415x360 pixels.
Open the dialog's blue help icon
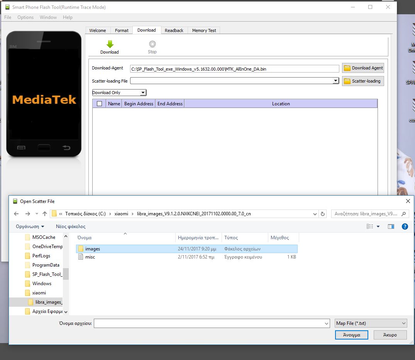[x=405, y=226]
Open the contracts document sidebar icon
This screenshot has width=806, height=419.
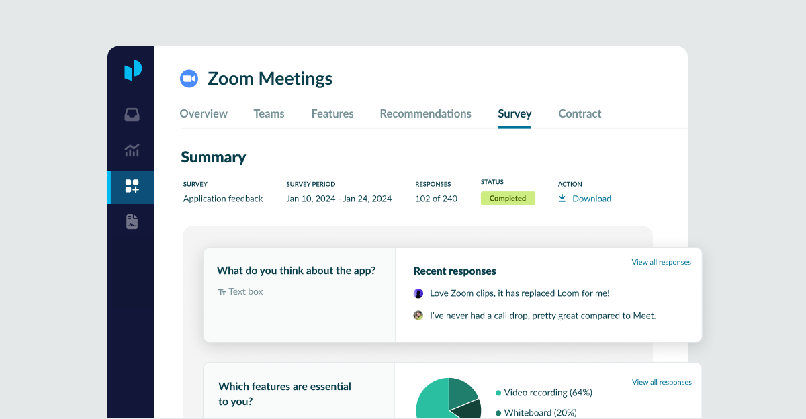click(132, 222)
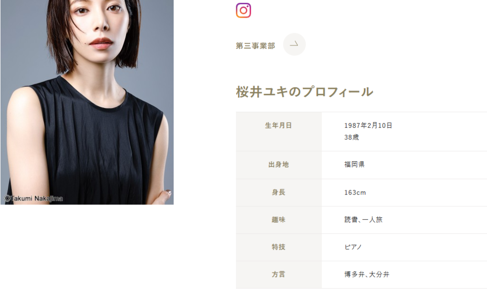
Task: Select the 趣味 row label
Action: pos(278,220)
---
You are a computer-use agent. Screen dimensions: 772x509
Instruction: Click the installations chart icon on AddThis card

* _WHAT IS NEEDED_
Word for word, restate the lines of the data above that fall between the line holding "You are a computer-use" and the line holding "Instruction: Click the", inclusive, and no other lines.

* _TASK ANSWER_
You are a computer-use agent. Screen dimensions: 772x509
Instruction: Click the installations chart icon on AddThis card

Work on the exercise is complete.